- [WHAT IS NEEDED]: Only the lines holding "will" are wanted here; copy each from the listing.

----

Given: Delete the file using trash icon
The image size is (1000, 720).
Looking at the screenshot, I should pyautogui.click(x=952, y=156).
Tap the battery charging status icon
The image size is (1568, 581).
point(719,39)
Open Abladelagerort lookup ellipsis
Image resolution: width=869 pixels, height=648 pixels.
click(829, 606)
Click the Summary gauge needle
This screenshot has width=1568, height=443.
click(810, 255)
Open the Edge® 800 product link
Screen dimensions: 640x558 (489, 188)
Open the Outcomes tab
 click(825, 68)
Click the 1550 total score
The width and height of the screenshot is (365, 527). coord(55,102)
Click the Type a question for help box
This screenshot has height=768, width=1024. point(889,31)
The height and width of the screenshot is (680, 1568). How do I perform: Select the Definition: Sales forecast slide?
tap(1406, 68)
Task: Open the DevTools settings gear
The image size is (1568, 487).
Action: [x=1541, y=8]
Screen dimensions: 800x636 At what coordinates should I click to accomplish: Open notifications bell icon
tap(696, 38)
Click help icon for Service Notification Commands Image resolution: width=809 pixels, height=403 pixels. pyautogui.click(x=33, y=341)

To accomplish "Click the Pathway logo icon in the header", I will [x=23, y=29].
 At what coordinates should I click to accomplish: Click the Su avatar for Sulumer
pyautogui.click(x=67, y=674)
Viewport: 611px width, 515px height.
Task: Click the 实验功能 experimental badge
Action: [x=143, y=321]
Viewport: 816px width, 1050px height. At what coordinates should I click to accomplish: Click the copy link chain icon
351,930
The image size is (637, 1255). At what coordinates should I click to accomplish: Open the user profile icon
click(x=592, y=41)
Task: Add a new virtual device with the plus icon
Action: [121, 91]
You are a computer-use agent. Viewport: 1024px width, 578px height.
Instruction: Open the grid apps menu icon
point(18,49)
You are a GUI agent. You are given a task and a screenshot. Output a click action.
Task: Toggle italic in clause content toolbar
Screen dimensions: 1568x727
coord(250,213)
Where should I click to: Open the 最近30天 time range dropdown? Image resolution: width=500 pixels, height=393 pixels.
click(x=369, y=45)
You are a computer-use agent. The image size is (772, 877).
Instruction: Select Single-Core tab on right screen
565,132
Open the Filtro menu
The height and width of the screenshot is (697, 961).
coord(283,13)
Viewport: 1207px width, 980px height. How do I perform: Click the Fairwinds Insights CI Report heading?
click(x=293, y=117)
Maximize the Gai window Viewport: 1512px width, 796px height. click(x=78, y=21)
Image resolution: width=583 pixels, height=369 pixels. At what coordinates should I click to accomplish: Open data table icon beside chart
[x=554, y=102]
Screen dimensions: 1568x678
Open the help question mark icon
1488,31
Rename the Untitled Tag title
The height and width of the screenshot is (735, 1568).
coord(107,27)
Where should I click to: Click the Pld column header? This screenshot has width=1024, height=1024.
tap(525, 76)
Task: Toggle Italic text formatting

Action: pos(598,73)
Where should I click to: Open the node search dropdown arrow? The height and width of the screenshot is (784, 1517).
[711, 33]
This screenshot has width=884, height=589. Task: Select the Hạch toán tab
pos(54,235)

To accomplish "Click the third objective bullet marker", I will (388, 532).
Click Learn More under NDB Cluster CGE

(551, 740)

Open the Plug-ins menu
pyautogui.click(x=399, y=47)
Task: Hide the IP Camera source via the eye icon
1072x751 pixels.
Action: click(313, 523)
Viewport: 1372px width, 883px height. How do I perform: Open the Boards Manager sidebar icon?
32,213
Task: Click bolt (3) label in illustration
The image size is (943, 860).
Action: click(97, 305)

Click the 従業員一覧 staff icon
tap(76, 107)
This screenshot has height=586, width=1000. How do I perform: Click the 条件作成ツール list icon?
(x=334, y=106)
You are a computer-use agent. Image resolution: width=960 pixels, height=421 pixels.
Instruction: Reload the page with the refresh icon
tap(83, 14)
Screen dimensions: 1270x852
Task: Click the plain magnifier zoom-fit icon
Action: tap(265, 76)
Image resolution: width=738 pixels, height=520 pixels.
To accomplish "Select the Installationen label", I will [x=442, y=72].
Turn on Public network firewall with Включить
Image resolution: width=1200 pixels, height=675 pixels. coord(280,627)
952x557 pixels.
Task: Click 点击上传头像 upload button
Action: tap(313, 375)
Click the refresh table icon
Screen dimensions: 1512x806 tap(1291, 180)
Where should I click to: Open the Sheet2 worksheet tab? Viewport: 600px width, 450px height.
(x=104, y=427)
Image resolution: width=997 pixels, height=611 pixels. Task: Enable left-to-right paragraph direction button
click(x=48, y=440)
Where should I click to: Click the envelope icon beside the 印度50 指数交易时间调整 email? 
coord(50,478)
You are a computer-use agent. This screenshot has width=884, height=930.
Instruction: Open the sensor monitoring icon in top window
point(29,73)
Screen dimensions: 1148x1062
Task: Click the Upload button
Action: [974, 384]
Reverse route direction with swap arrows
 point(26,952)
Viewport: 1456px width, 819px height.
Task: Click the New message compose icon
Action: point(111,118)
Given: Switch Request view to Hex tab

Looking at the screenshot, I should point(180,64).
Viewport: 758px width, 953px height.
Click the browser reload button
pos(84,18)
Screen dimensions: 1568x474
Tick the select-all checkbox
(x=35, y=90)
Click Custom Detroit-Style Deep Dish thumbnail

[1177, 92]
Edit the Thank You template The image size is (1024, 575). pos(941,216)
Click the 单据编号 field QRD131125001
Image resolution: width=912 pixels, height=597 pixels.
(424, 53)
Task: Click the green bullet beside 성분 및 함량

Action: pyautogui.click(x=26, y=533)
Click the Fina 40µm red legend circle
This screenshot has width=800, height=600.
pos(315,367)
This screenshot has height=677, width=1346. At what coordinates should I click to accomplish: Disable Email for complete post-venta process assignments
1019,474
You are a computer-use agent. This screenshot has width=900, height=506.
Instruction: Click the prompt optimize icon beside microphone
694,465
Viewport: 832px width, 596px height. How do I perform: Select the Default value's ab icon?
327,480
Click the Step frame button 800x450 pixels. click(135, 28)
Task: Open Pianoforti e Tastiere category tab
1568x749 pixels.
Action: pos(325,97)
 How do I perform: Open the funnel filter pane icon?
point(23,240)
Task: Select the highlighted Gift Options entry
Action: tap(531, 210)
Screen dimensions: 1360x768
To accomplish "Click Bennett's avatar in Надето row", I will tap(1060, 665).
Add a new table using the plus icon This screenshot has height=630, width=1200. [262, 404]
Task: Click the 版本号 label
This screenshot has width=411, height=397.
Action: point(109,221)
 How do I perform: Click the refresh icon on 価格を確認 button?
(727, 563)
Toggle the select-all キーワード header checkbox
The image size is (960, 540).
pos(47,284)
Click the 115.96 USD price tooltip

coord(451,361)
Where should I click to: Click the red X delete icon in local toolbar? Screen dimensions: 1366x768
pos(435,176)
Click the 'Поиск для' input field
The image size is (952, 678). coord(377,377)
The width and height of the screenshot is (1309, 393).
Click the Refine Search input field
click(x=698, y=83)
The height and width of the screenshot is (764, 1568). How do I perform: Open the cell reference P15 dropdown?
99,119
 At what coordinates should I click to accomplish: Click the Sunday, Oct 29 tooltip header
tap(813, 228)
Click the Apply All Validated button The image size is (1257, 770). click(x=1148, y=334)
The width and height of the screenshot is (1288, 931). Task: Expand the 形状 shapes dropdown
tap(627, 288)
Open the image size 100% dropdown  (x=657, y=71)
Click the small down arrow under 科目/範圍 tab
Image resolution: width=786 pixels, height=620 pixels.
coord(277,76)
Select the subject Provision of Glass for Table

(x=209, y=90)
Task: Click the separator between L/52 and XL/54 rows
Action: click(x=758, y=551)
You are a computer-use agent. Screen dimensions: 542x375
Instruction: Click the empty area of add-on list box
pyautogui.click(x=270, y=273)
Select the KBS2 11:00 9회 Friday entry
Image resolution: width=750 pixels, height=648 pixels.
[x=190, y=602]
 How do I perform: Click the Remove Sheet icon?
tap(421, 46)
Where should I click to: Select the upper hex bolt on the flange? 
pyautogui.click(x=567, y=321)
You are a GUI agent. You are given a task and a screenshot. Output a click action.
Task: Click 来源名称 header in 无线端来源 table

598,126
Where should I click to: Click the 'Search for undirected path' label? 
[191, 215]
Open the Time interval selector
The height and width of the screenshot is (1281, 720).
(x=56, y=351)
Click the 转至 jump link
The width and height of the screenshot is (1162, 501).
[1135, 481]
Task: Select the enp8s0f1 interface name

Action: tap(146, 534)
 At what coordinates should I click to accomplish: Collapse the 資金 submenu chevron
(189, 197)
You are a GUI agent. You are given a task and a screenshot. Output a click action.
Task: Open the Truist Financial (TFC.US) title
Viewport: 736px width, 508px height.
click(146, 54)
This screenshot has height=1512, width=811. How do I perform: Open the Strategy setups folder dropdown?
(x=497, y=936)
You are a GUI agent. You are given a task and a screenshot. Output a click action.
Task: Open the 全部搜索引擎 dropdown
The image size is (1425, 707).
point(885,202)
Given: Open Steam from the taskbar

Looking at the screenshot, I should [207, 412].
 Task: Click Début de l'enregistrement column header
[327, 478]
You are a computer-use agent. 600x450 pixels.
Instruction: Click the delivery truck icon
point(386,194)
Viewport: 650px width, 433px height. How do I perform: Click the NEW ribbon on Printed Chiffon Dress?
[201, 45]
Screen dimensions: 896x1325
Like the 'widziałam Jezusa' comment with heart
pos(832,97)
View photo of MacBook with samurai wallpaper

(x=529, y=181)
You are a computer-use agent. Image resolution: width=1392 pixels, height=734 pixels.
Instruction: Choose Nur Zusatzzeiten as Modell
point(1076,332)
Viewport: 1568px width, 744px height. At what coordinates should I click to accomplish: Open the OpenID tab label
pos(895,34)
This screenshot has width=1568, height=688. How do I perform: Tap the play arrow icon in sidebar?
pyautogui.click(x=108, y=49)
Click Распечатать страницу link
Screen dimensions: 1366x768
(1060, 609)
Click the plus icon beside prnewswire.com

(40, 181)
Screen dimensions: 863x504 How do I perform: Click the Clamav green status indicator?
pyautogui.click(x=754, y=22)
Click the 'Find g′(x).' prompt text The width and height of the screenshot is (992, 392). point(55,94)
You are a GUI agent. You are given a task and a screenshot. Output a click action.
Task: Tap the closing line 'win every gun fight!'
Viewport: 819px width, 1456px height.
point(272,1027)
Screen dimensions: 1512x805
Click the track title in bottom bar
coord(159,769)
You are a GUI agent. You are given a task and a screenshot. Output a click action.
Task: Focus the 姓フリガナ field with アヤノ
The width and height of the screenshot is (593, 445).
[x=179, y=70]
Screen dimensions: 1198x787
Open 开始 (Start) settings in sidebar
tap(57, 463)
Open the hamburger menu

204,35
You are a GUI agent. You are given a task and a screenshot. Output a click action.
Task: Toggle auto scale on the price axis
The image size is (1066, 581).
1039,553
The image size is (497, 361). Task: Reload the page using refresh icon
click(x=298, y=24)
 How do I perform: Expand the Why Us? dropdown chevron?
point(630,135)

----

- [TASK OUTPUT]:
To accomplish "Click the Pathway logo icon in the header", I will [x=23, y=29].
To accomplish "Click the third objective bullet marker", I will (388, 532).
To accomplish "Select the Installationen label", I will [x=442, y=72].
To accomplish "Click Bennett's avatar in Надето row", I will tap(1060, 665).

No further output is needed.